■圧力を加えて内部まで熱を通す

上からスパチュラで押さえながら焼く

 サンドイッチ状態になったパンを、再び炭火で焼く。この時、パンの上からスパチュラで押さえたり、水を張った鍋をのせたりして、適度な圧力を加えながら焼くのがアメリカ流だ。おそらく内部に素速く熱を通し、チーズを溶かすためだと思う。パンが潰れない程度の圧力で十分だ。

■とてもウマいが改良できる点もあり

チーズが溶ければ缶成!

 かくのごとし。玉ネギがはみ出して不格好だけど、まあ良し。

 さっそくいただくと、最初にカリッと焼けたパンの香ばしさがあり、次にチェダーチーズの濃厚な風味と、ツナ(本まぐろ水煮)の素朴な味わいがやってくる。玉ネギとセロリの鮮烈な風味が好ましく、この2つは必須。粒マスタードの辛味も良かったし、トータルでじつにウマい。

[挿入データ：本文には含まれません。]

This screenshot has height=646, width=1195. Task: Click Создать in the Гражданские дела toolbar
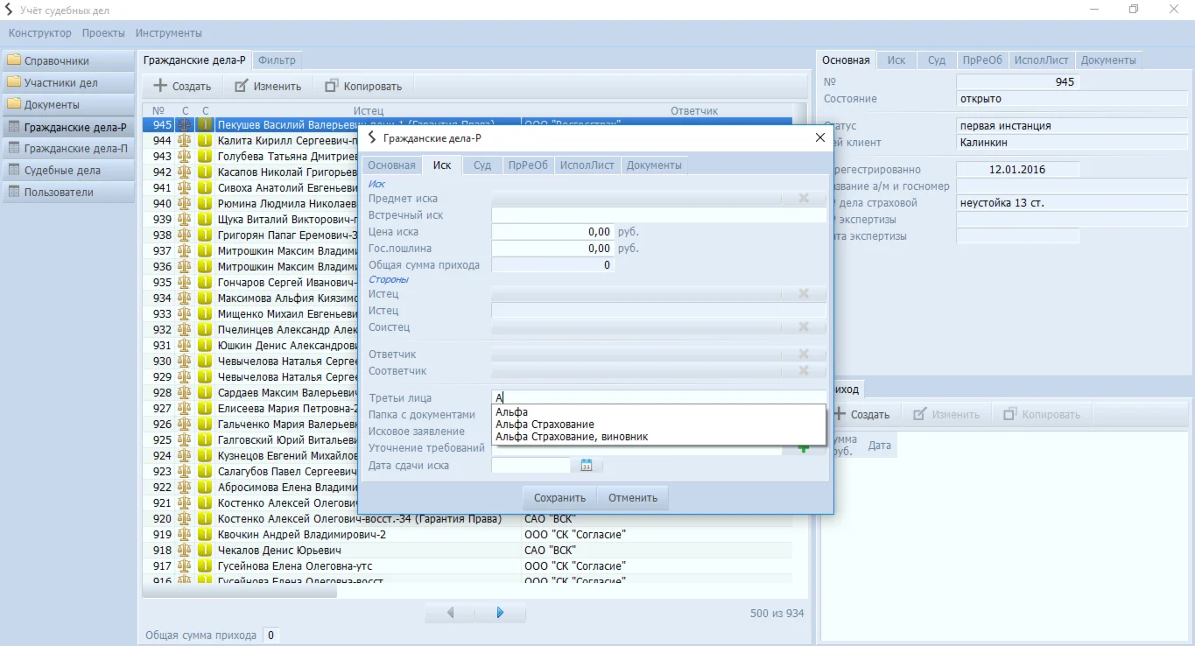[x=182, y=86]
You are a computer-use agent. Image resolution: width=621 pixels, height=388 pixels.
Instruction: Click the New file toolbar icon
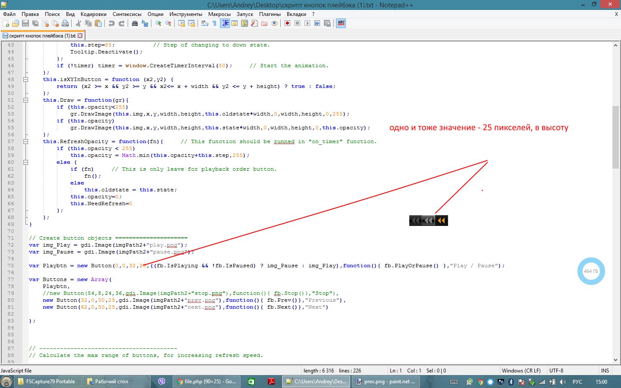(x=6, y=23)
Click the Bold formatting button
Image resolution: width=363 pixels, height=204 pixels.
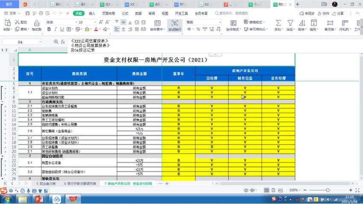click(x=49, y=29)
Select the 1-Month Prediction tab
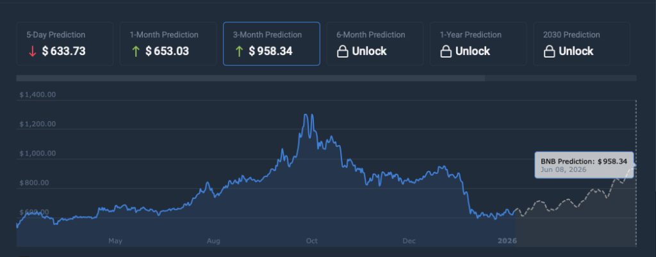Image resolution: width=656 pixels, height=257 pixels. click(168, 43)
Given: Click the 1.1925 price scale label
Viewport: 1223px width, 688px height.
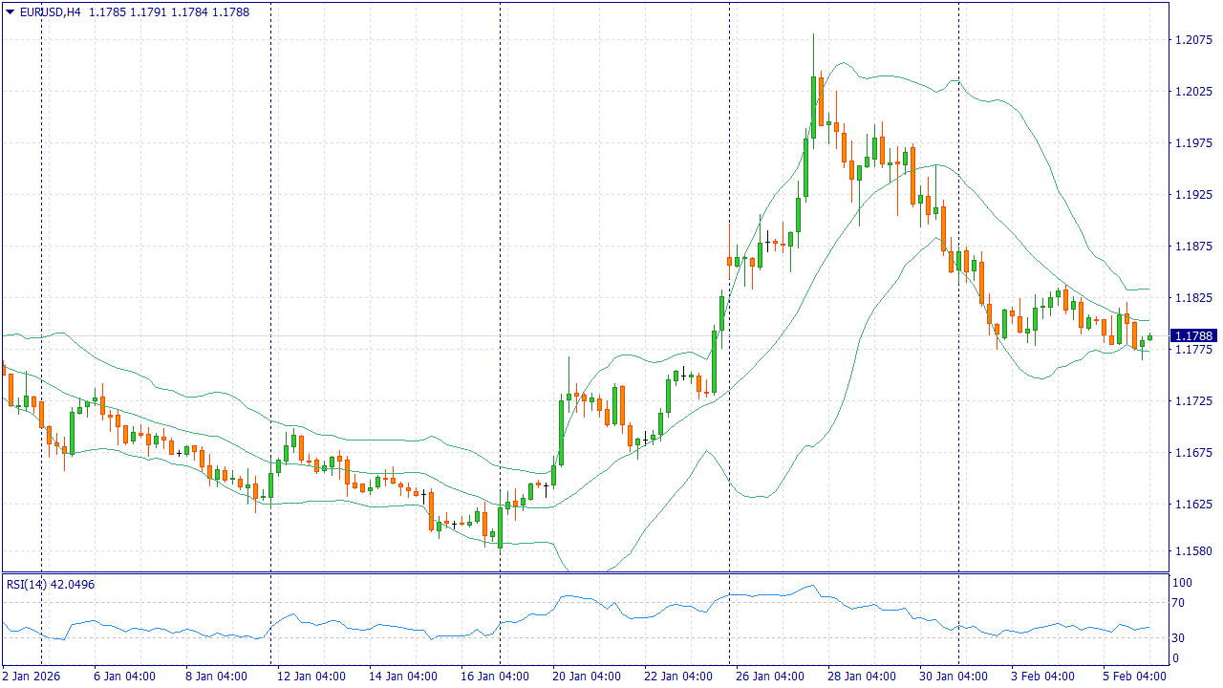Looking at the screenshot, I should (x=1192, y=195).
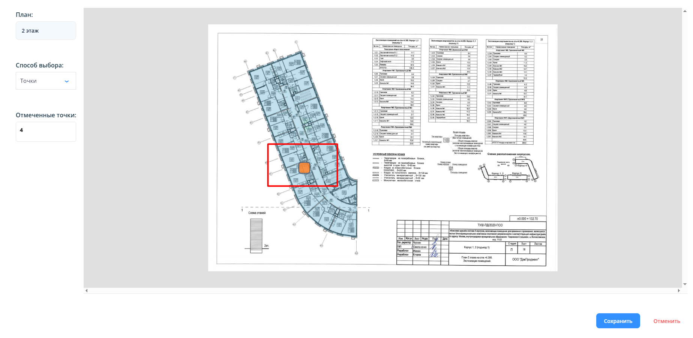Click the chevron in the Точки dropdown
The height and width of the screenshot is (338, 693).
click(67, 81)
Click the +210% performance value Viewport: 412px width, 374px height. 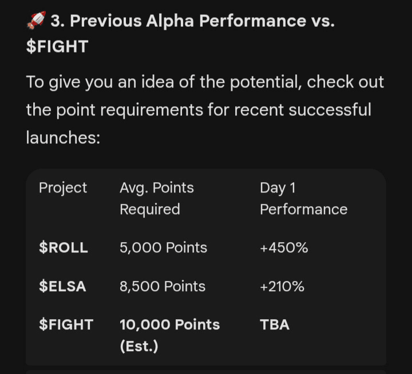282,286
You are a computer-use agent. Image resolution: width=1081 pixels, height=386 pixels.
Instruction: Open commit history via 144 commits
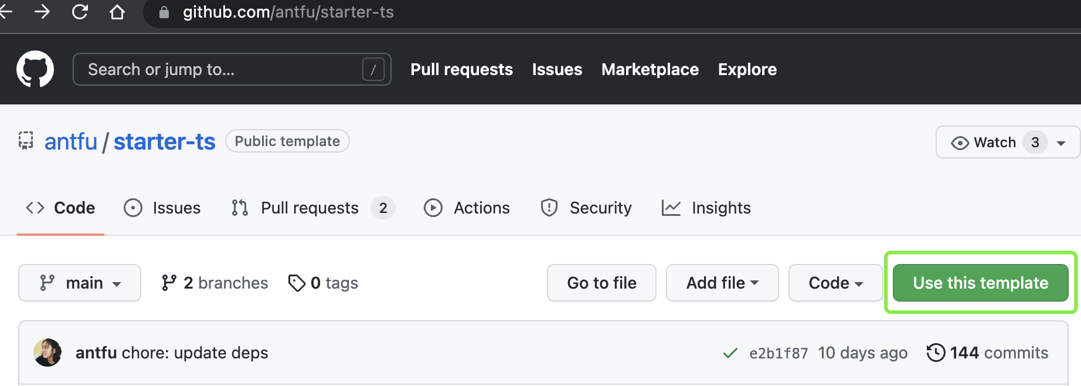pyautogui.click(x=988, y=353)
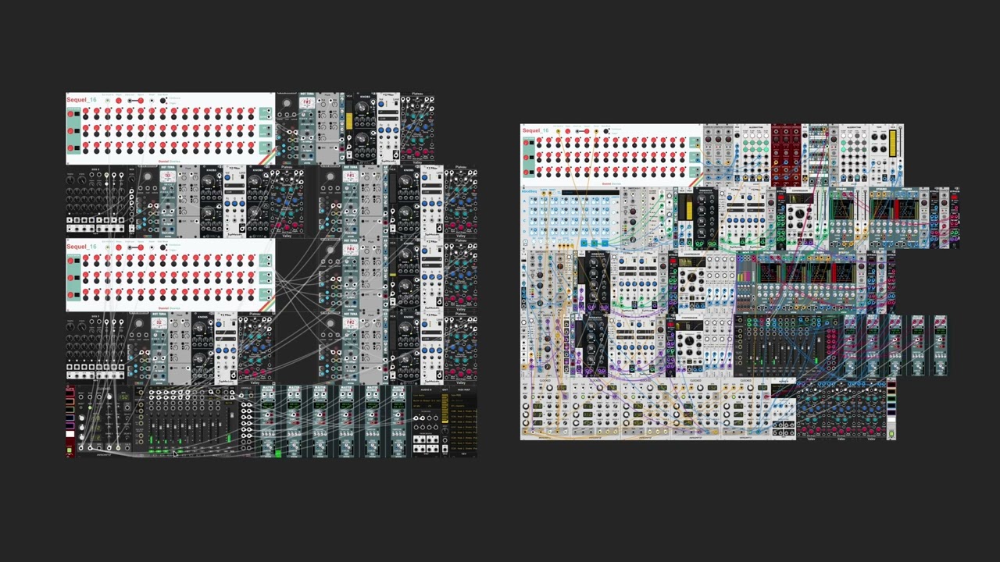
Task: Click the yellow VCA meter in right rack's top row
Action: (892, 145)
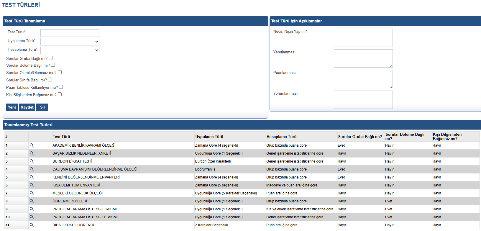The width and height of the screenshot is (481, 231).
Task: Open RİBA İLKOKUL ÖĞRENCİ via magnifier icon
Action: (32, 225)
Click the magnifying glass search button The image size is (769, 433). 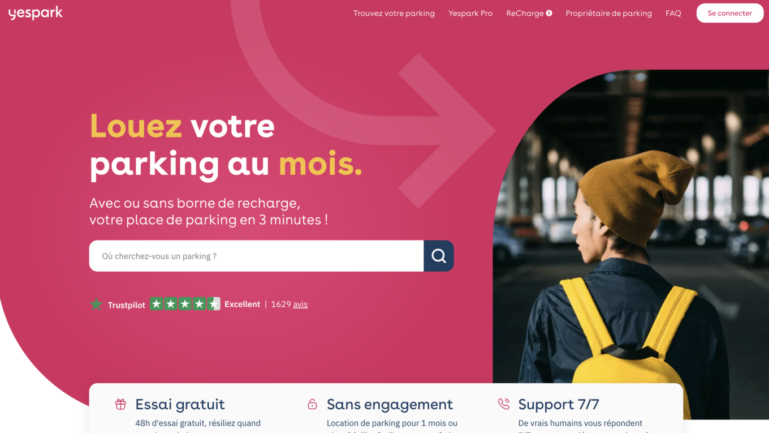(439, 256)
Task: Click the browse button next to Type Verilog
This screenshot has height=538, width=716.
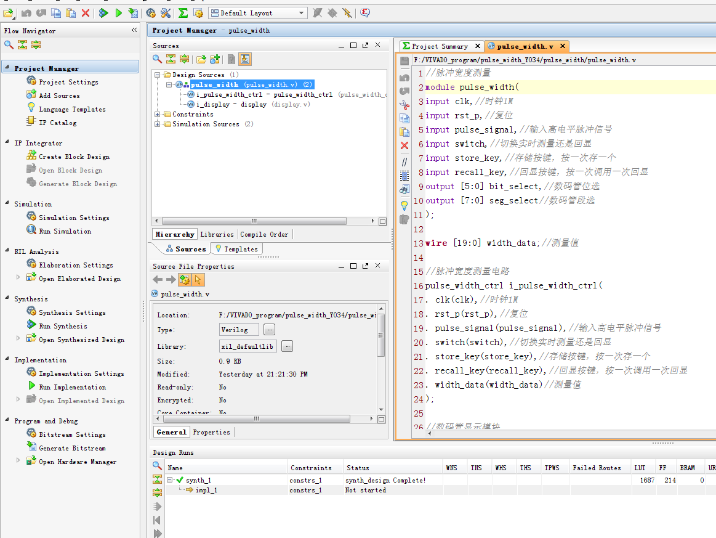Action: coord(269,330)
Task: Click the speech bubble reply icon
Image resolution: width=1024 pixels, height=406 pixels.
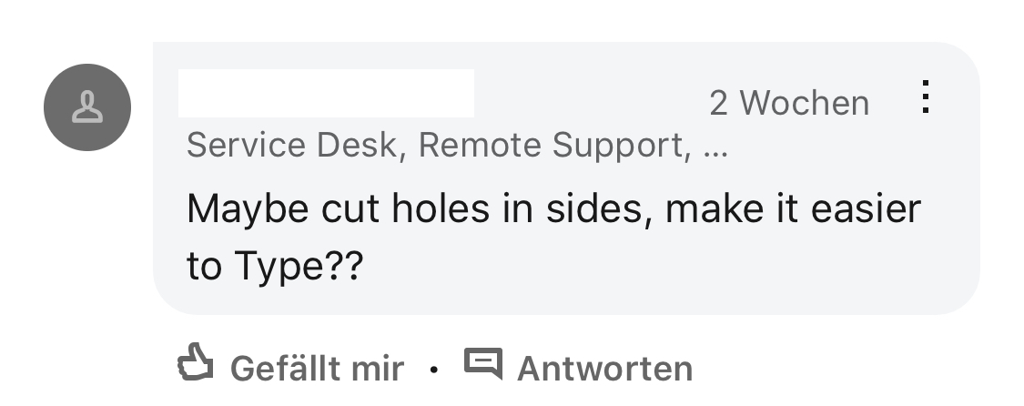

 ただ、半分ほど食べたところで、チェダーチーズの強い味に飽きてしまった。チェダーチーズだけでなく、すっきりした風味のモッツアレラチーズも加えたほうがぼくの好みに合いそうだ。

 また、本来はパンを焼く際にバターか植物油を使うのだけど、今回は面倒なので省いてしまった。後日、あらためてバターを使ってトーストしてみたら、ミルキーな風味が加わってとても良かった。ツナ缶もごく一般的ものを使ったが、それでも十分おいしかった。

 ツナメルトを食べていて、ふと思い出した映画がある。70年代か80年代のアメリカのロードムービーで、男が旅先のダイナーでツナメルトを頬張るシーンがあったのだ。旅の高揚感と、ちょっとした郷愁がにじみ出ていて、いかにもアメリカ的な雰囲気だった。

 ツナメルトが文化的アイコンというのも、何となく頷けるのであります。